Tokiyama K, Tagawa H, Yokota E, Nagasawa K, Kusaba T, Tsuda Y, Niho Y
First Department of Internal Medicine, Faculty of Medicine, Kyushu University, Fukuoka-city.
Ryumachi. 1990 Jun;30(3):204-9; discussion 209-11.
Two middle-aged women showed typical erythematous heliotrope eruption and Gottron's sign without any symptom of myositis. The patients were diagnosed as 'amyopathic dermatomyositis' because of normal serum CPK levels, normal EMG and no histological abnormality by muscle biopsy. Clinical manifestations improved by the treatment with corticosteroids. During tapering of corticosteroids, however, intersititial pneumonitis developed and rapidly progressed. The first patients was treated with methylprednisolone pulse therapy, azathiopurine and methotrexate. The second patients was treated with betamethazone, methlprednisolone pulse therapy and cyclosporin A. In spite of these extensive immunosuppressive therapies, both patients died of pulmonary insufficiency a few months after admission. In the literature there has been only several cases of amyopathic dermatomyositis and only one case with fatal rapidly progressive interstitial pneumonitis. A new approach to the treatment of this disease should be made.

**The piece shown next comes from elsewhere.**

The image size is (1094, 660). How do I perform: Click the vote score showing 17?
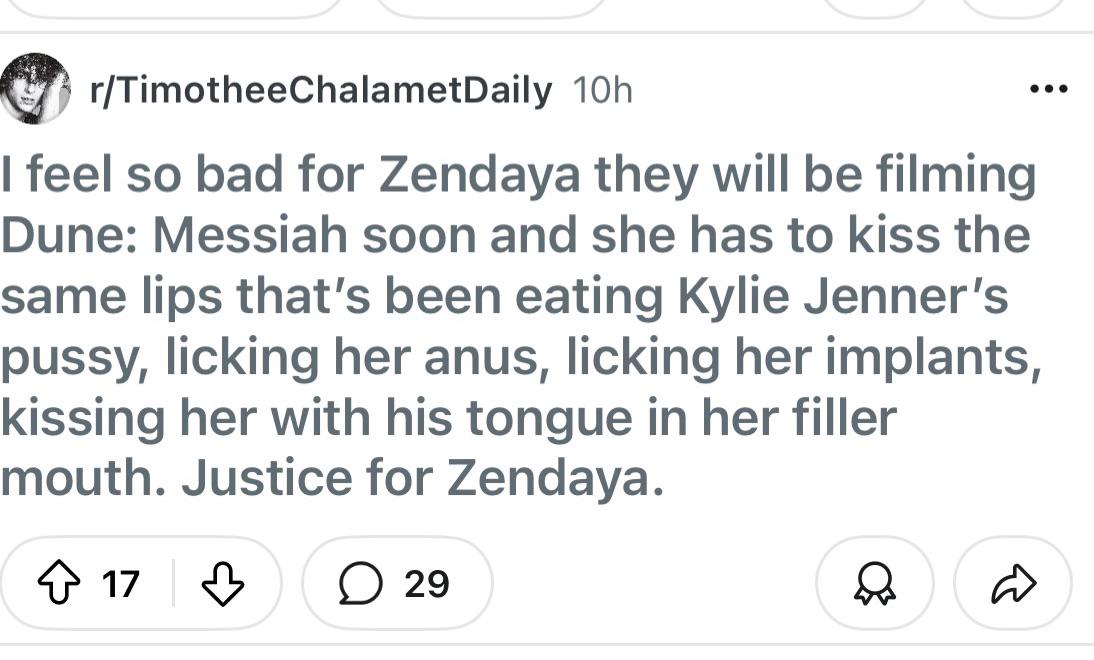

两名中年女性表现出典型的紫红色向阳疹和Gottron征,但无任何肌炎症状。由于血清肌酸磷酸激酶(CPK)水平正常、肌电图正常且肌肉活检无组织学异常,这两名患者被诊断为“无肌病性皮肌炎”。使用皮质类固醇治疗后临床表现有所改善。然而,在逐渐减少皮质类固醇剂量的过程中,间质性肺炎出现并迅速进展。第一名患者接受了甲泼尼龙冲击疗法、硫唑嘌呤和甲氨蝶呤治疗。第二名患者接受了倍他米松、甲泼尼龙冲击疗法和环孢素A治疗。尽管采取了这些广泛的免疫抑制治疗措施,但两名患者在入院后几个月均死于肺功能不全。文献中仅有几例无肌病性皮肌炎病例,且仅有一例死于快速进展的致命性间质性肺炎。应对这种疾病的治疗方法进行新的探索。